A desonestidade está em ocultar que essa era uma votação intermédia e que, mantido o ponto na proposta, na deliberação final do Parlamento, a Marisa votou a favor. Mostrando claramente que o aceitava. Não era obrigada a votar a favor. Podia ter continuado a votar contra, como quase todos os outros. Nem sequer se absteve. Estava dado o tiro de partida para a guerra – com a conveniente cobertura do CSNU – e a Marisa votou a favor.

Votou a favor da resolução que pôs o disposto neste ponto em prática, o início do processo que conduziria à agressão militar.

Votou a favor, mas no debate mentiu uma, mentiu duas, mentiu três e mentiu quatro vezes. Para sua vergonha e vergonha dos seus apoiantes.

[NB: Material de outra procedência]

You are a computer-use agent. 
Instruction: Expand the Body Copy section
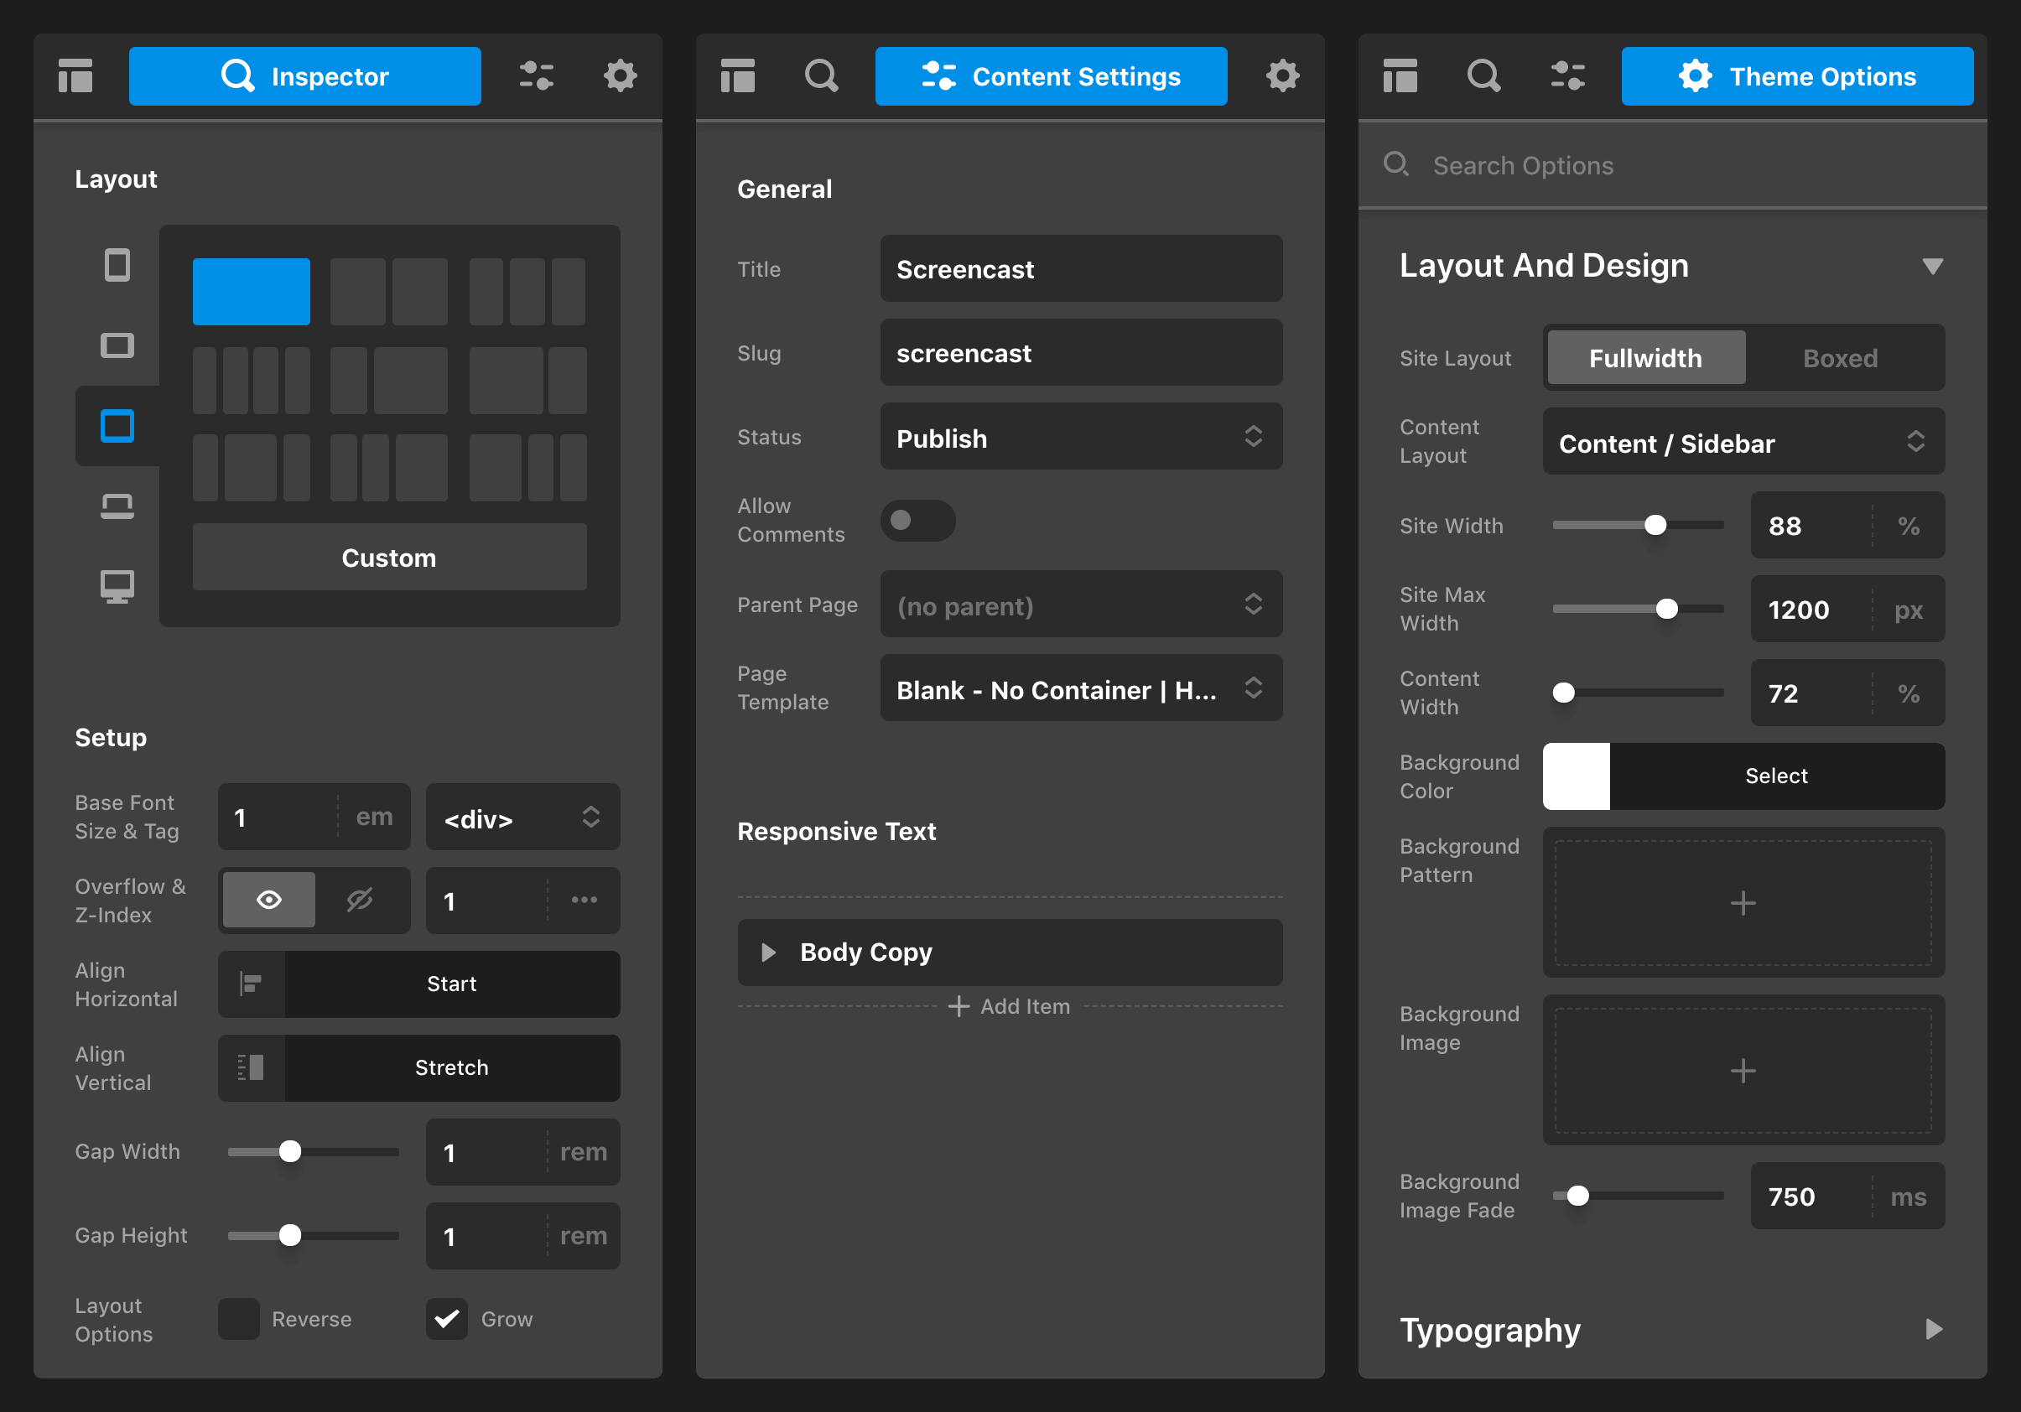(x=768, y=952)
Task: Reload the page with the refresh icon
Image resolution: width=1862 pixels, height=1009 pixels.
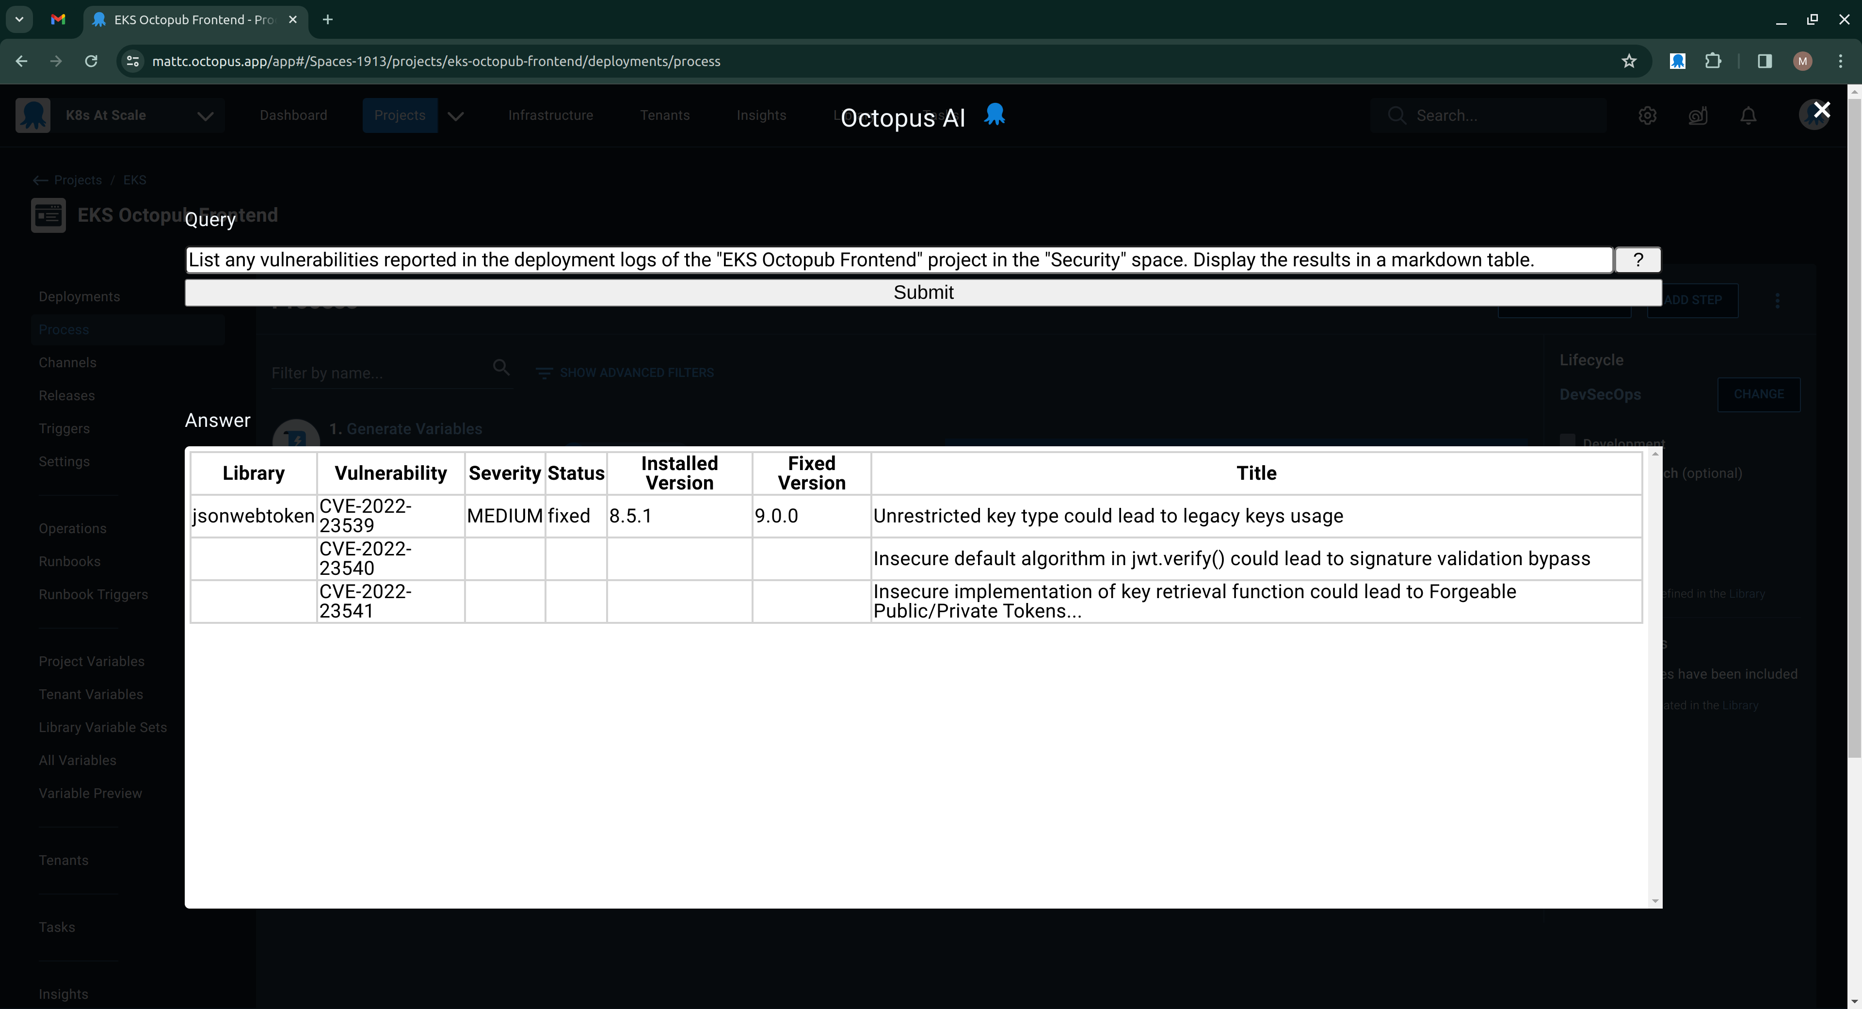Action: 91,61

De Jorge Candeias a 08.01.2016 às 21:04

E pronto, o delírio é completo. O Parlamento Europeu, que mal tem poder que chegue para ter verdadeiro impacto sobre a vida dos europeus (e hoje tem mais poder do que tinha em 2011), até porque os governos tendem a fazer os possíveis por ignorá-lo, agora determina decisões do Conselho de Segurança da ONU.

Fantástico.

Como já disse, não vou continuar a perder tempo com gente que vê a realidade através do fundo de uma garrafa.